Kegiatan Focus Group Discussion ini ditutup oleh Rektor Universitas Pertahanan Republik Indonesia (Unhan RI), yang diwakili oleh Dekan Fakultas Strategi Pertahanan (FSP) Unhan RI, Mayor Jenderal TNI Dr. Oktaheroe Ramsi, S.IP., M.Sc. Dalam sambutannya, beliau menyampaikan apresiasi yang mendalam kepada seluruh narasumber, peserta, dan panitia atas partisipasi aktifnya dalam FGD ini. Ia menegaskan bahwa diskusi ini telah berhasil menghasilkan rekomendasi strategis yang relevan untuk menyusun Kebijakan Umum Pertahanan Negara (Jakumhanneg) yang lebih adaptif dan komprehensif di era global.
Rektor Unhan RI juga menyoroti pentingnya Good Neighbour Policy sebagai landasan kebijakan luar negeri dan pertahanan nasional untuk menjaga stabilitas kawasan dan memperkuat hubungan dengan negara-negara tetangga. Kebijakan ini, menurutnya, selaras dengan prinsip “Seribu kawan terlalu sedikit, satu lawan terlalu banyak” yang digaungkan oleh Presiden Prabowo Subianto. Dalam menghadapi tantangan geopolitik Indo-Pasifik, Indonesia sebagai middle power diharapkan mampu memanfaatkan posisinya untuk membangun stabilitas kawasan melalui kerja sama regional yang harmonis.
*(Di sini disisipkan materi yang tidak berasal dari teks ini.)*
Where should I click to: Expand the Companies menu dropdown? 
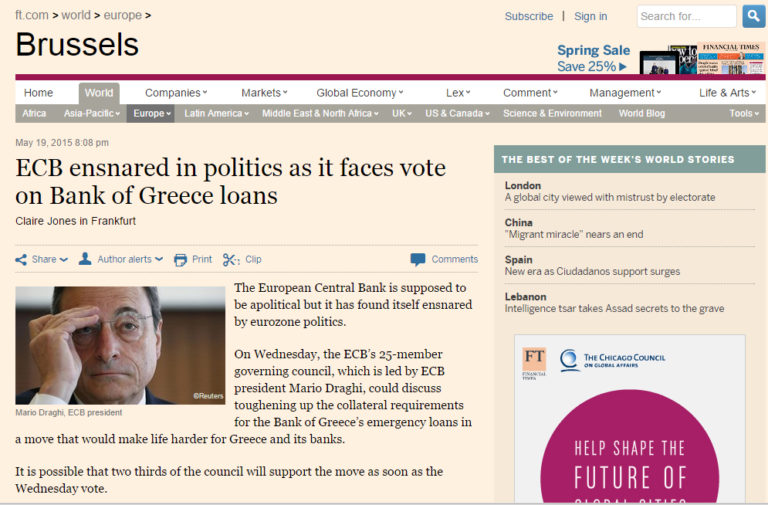(x=176, y=93)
Rektor Unhan RI dalam sambutannya yang dibacakan oleh Dekan FSP Unhan RI juga menegaskan bahwa kebijakan pertahanan tidak hanya mencakup aspek militer, tetapi juga melibatkan seluruh komponen masyarakat, termasuk kontribusi akademisi dan industri pertahanan nasional. Dalam hal ini, penguatan industri pertahanan seperti PT Pindad menjadi sangat penting untuk mendukung kemandirian alutsista dan alpalhankam. FGD ini diharapkan menjadi awal dari langkah konkret untuk memperkuat strategi pertahanan yang responsif terhadap tantangan keamanan kontemporer, seperti terorisme, siber, dan ancaman kedaulatan lainnya.
Sebagai penutup, Rektor Unhan RI menyampaikan harapannya agar hasil dari FGD ini dapat memberikan kontribusi nyata dalam penyusunan kebijakan pertahanan yang kokoh dan relevan, sekaligus menjadi pijakan bagi langkah-langkah strategis dalam menghadapi tantangan global di masa mendatang.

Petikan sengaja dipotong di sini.